### Given data
——————

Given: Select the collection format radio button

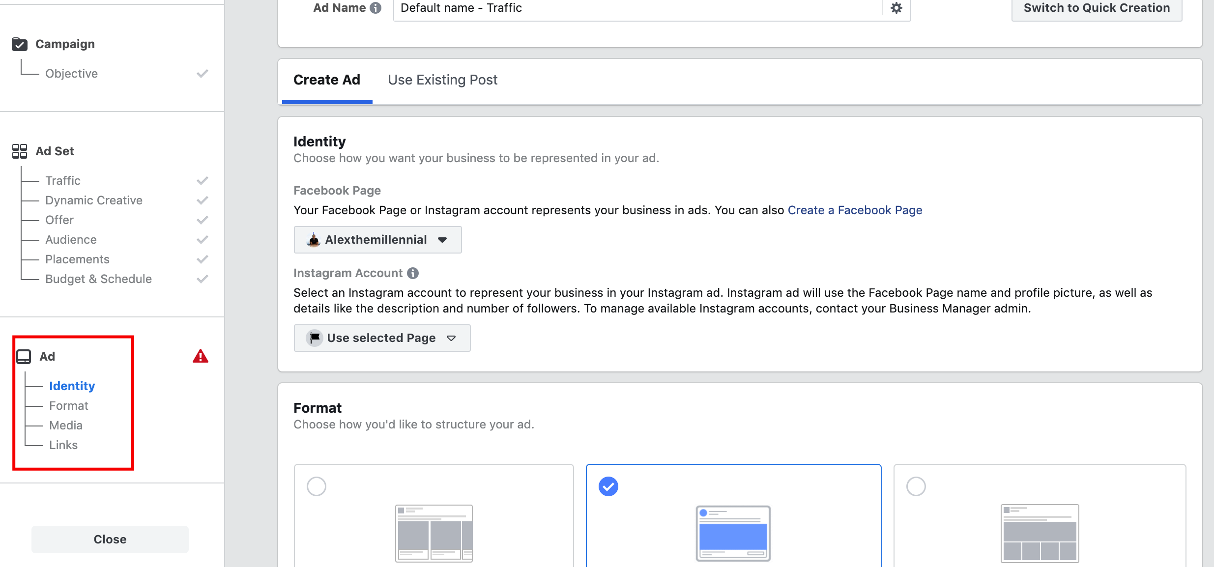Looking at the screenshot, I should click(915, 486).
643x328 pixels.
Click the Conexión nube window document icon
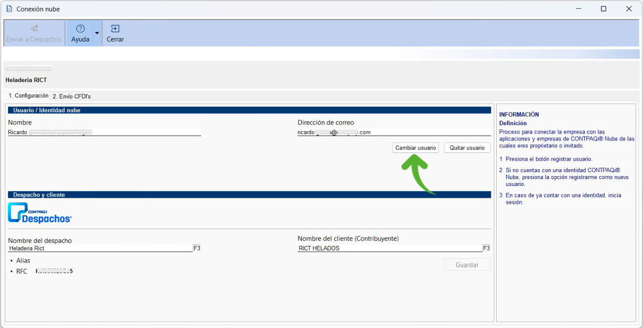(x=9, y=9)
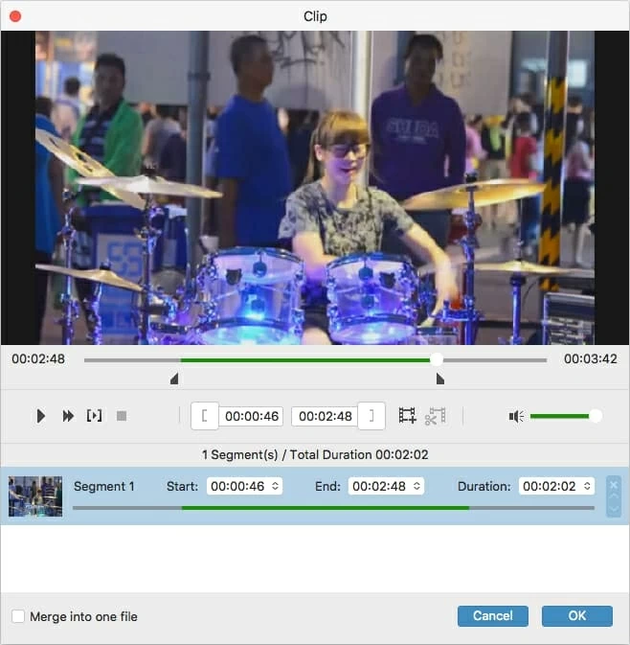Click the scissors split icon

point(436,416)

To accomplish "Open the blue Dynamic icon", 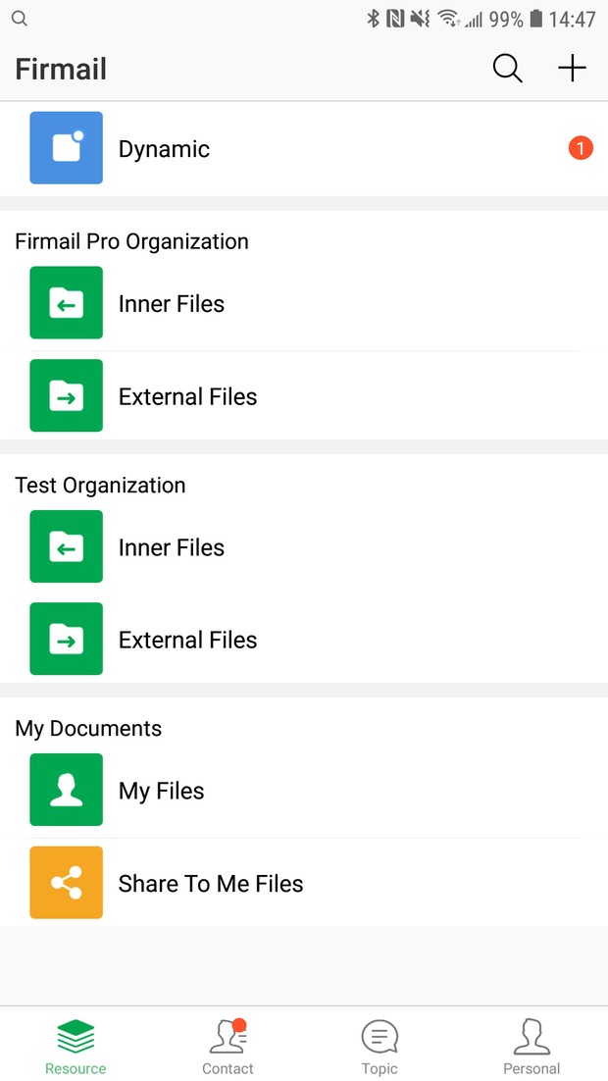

——————

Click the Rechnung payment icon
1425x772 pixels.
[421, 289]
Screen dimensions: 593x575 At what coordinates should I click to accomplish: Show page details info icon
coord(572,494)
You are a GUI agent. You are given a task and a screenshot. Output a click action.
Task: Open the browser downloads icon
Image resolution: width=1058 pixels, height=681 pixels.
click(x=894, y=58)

——————

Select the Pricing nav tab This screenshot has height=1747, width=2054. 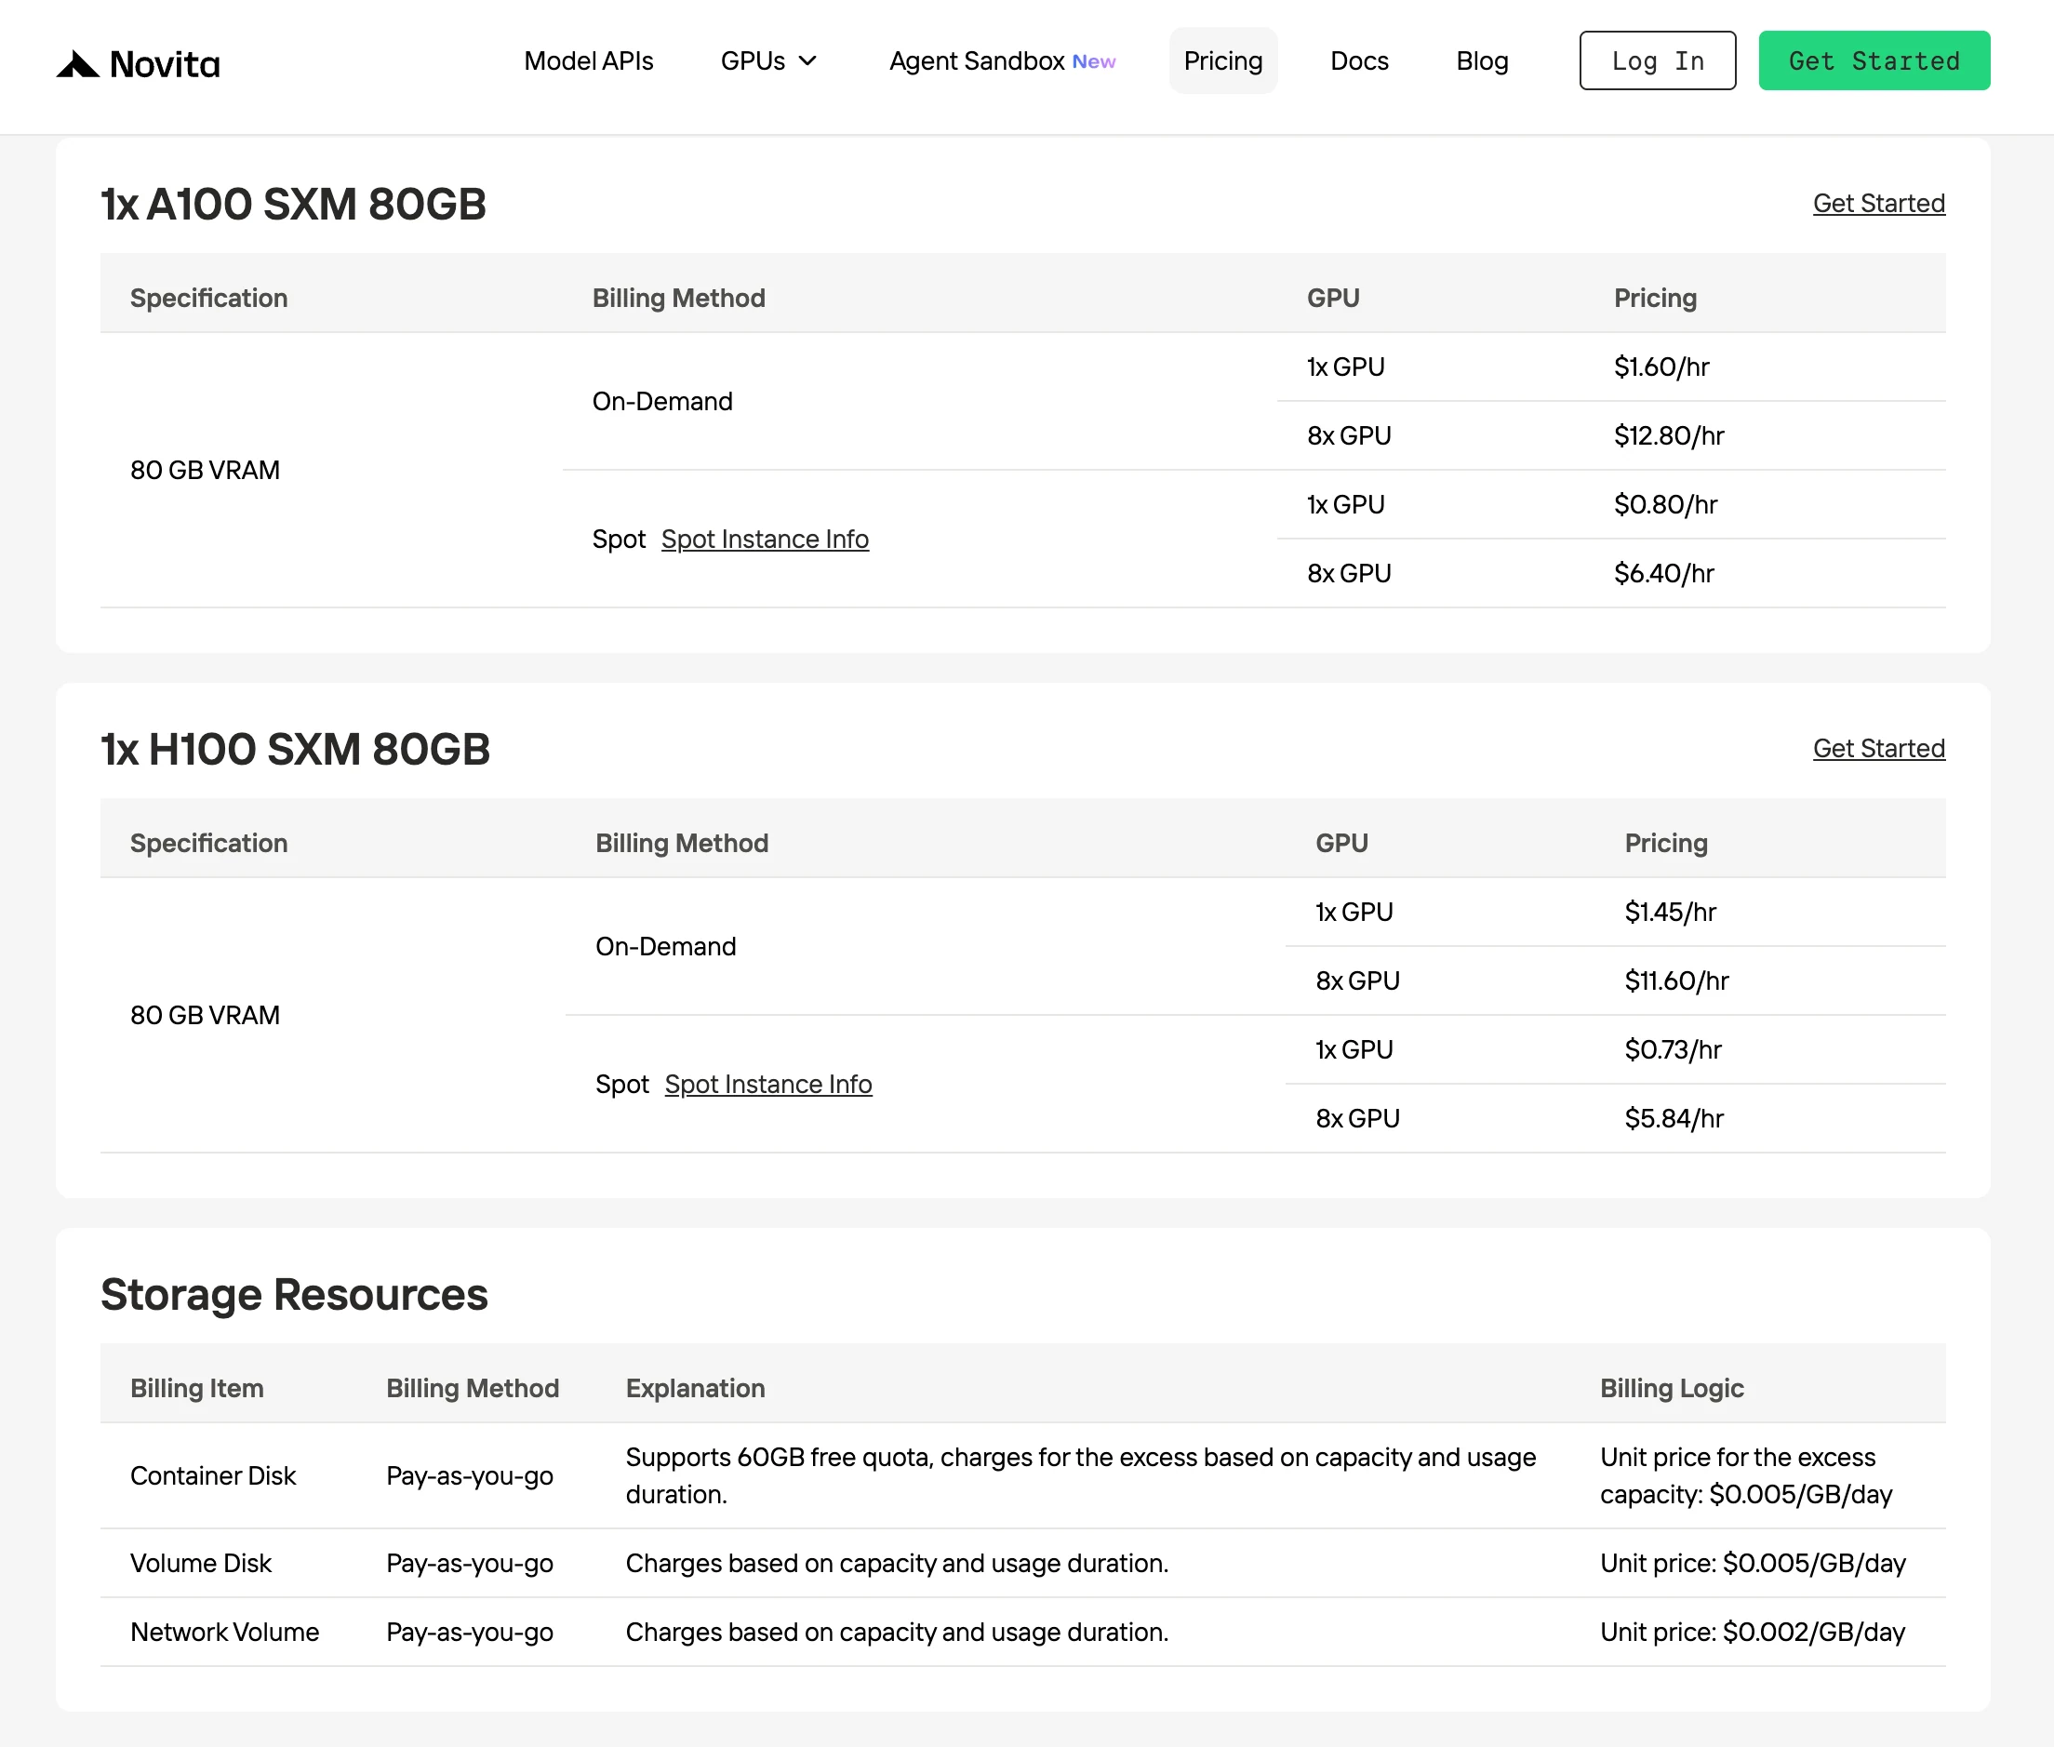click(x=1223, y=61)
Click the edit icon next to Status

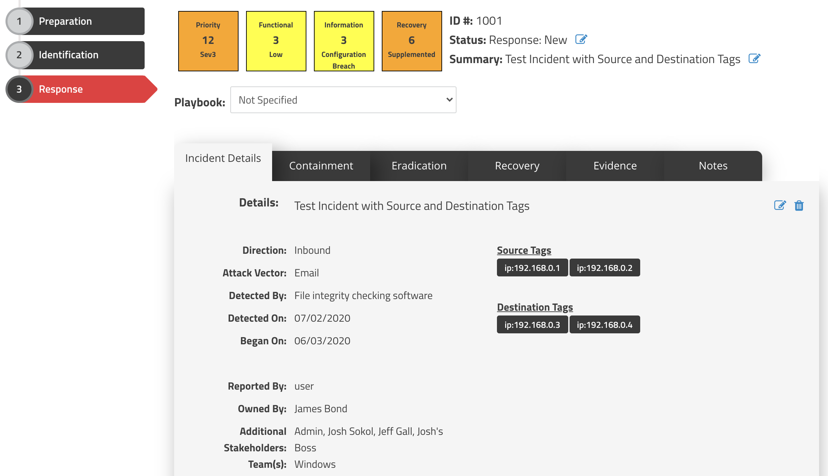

——————

### Exercise description
Reproduce the part of the items that opens with the line containing "Screen dimensions: 593x575" and closes with the line containing "click(x=894, y=58)", keeping every line verbatim.

### Expected answer
Screen dimensions: 593x575 At what coordinates should I click to accomplish: Show page details info icon
coord(572,494)
You are a GUI agent. You are given a task and a screenshot. Output a click action.
Task: Open the browser downloads icon
Image resolution: width=1058 pixels, height=681 pixels.
click(x=894, y=58)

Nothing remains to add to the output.